R: Functions for accessing latin hypercube sampling designs from...

lhs.design {DoE.wrapper}

R Documentation

Functions for accessing latin hypercube sampling designs from package lhs or space-filling designs from package DiceDesign

Description

Functions for comfortably accessing latin hypercube sampling designs from package lhs or space-filling designs from package DiceDesign, which are useful for quantitative factors with many possible levels. In particular, they can be used in computer experiments. Most of the designs are random samples.

Usage

lhs.design(nruns, nfactors, type="optimum", factor.names=NULL, seed=NULL, digits=NULL, 
         nlevels = nruns, default.levels = c(0, 1), randomize = FALSE, ...)
lhs.augment(lhs, m=1, type="optAugment", seed=NULL, ...)

Arguments

`nruns`	number of runs in the latin hypercube sample; for type `fact` (a full factorial with equally-space levels), if `nlevels` is not separately specified, this number is taken to be the common number of levels of all factors, i.e. the resulting design will have `nruns^nfactors` runs; alternatively, if `nlevels` is separately specified as a vector of different numbers of levels, `nruns` can be missing or can be the correctly-specified number of runs.
`nfactors`	number of factors in the latin hypercube sample
`type`	character string indicating the type of design or augmentation method; defaults are “optimum” for `lhs.design` and “optAugment” for `lhs.augment`. Function `lhs.design` calls a function named typeLHS from package lhs (types `genetic`, `improved`, `maximin`, `optimum`, `random`), a function named typeDesign from package DiceDesign (types `dmax`, `strauss`, `fact`) or function `runif.faure` from package DiceDesign (type `faure`).
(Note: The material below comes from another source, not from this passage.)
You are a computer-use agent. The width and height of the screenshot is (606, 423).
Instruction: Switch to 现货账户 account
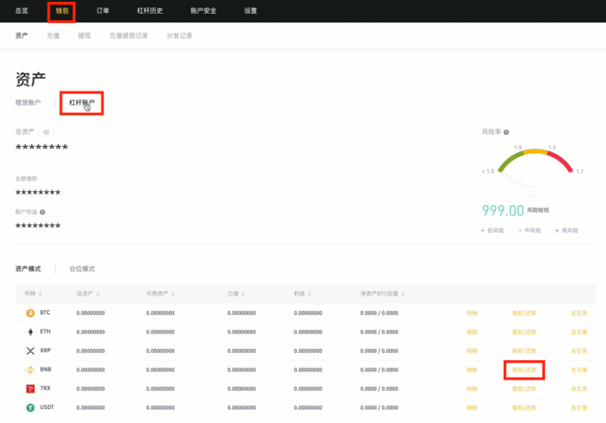point(28,103)
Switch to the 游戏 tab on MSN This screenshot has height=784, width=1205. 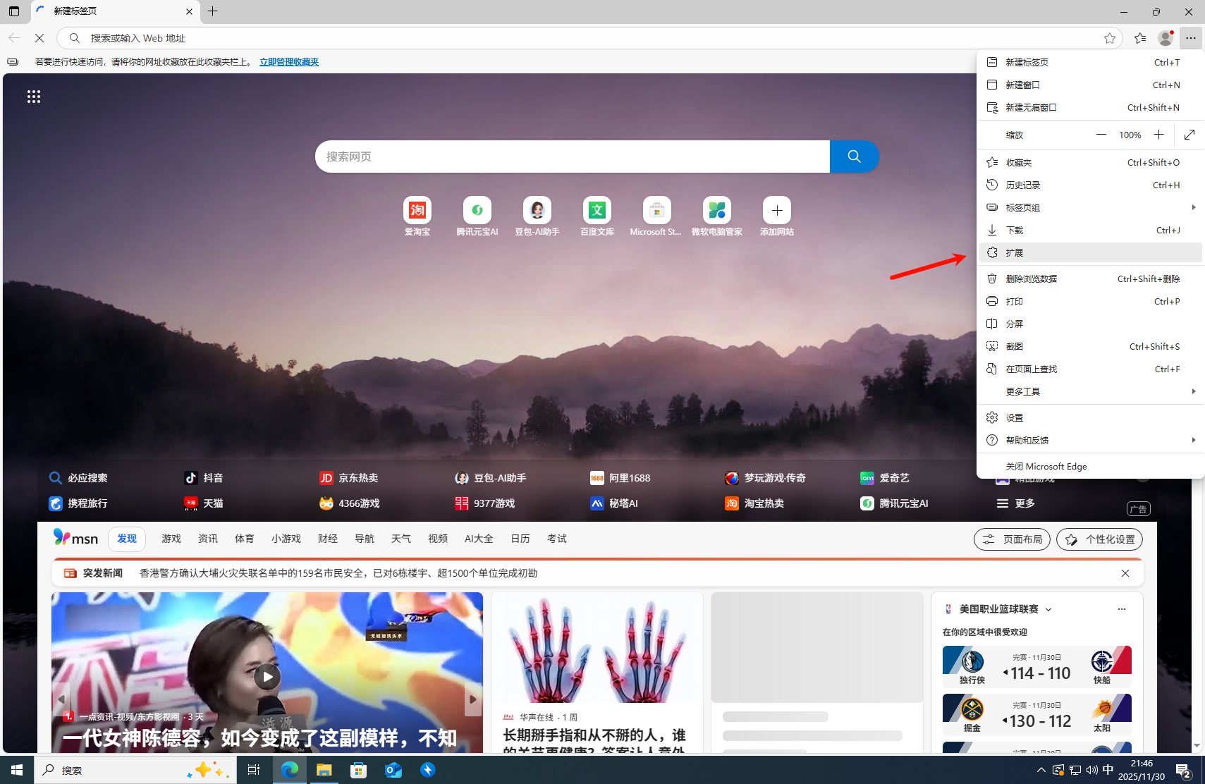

Function `lhs.augment` calls function typeLHS from package lhs, where possible choices for `type` are `augment`, `optSeeded`, or `optAugment`. see the respective functions from packages lhs and DiceDesign.
`seed`	seed for random number generation; latin hypercube samples from package lhs are random samples. Specifying a seed used to make the result reproducible for early versions of package lhs - lately, results are reproducible within a package version, but reproducibility between package versions cannot be guaranteed.
`factor.names`	list of scale end values for each factor; names are used as variable names; the names should not be x1, x2, ..., as this would interfere with usability of standard second order analysis methods on the resulting data (`link{rsmformula}`); if the list is not named, the variable names are X1, X2 and so forth; the original unit cube calculated by package lhs (scale ends 0 and 1 for each variable) is rescaled to the values given in factor.names.
`digits`	digits to which the design columns are rounded; one single value (the same for all factors) or a vector of length `nfactors`; note that the rounding is applied after generation of the design on the actual data scale, i.e. the unit cube generated by the functions from packages lhs or DiceDesign is NOT rounded
`nlevels`	used for type `fact` only; integer number or numeric vector of `nfactor` integers; specifies the number of levels for each factor. If all factors have the same number of levels, the number of levels can also be specified through `nruns`, which is interpreted as the number of levels for type `fact`, if `nlevels` is not separately specified
`default.levels`	scale ends for all factors; convenient, if all factors have the same scaling that deviates from the default 0/1 scale ends.
`randomize`	logical that prevents randomization per default. The option has an effect for types `fact` and `faure` only. All other types are based on random design generation anyway. Note that preventing randomization is the default here, because these designs are assumed to be used mostly for computer experimentation, where the systematics of the non-randomized design may be beneficial. For hardware experimentation, randomization should be set to `TRUE`! If randomization is requested, the following information is relevant: In R version 3.6.0 and later, the default behavior of function `sample` has changed. If you work in a new (i.e., >= 3.6.0) R version want to run code interchangeably on R 3.6.0 and an earlier R version, you have to change the RNGkind setting in the later R version by `RNGkind(sample.kind="Rounding")` before running function `lhs.design`. It is recommended to change the setting back to the new recommended way afterwards: `RNGkind(sample.kind="default")` For an example, see the documentation of the example data set `VSGFS`.
`lhs`	design generated by function `lhs.design` (class `design`, of type `lhs`
`m`	integer number of additional points to add to design `lhs` (note, however, that `optSeeded` does not necessarily preserve all original runs!)
`...`	additional arguments to the functions from packages lhs or DiceDesign. Refer to their documentation. Functions for generating lhs designs: `randomLHS`, `geneticLHS`, `improvedLHS`, `maximinLHS`, `optimumLHS`, `dmaxDesign`, `straussDesign`, `runif.faure`, `factDesign`; functions for augmenting lhs designs: `augmentLHS`, `optSeededLHS`, `optAugmentLHS`)

Details

Function lhs.design creates a latin hypercube sample, function lhs.augment augments an existing latin hypercube sample (or in case of type optSeeded takes the existing sample as the starting point but potentially modifies it). In comparison to direct usage of package lhs, the functions add the possibility of recoding lhs samples to a desired range, and they embed the lhs designs into class design.
Range coding is based on the recoding facility from package rsm and the factor.names parameter used analogously to packages DoE.base and FrF2.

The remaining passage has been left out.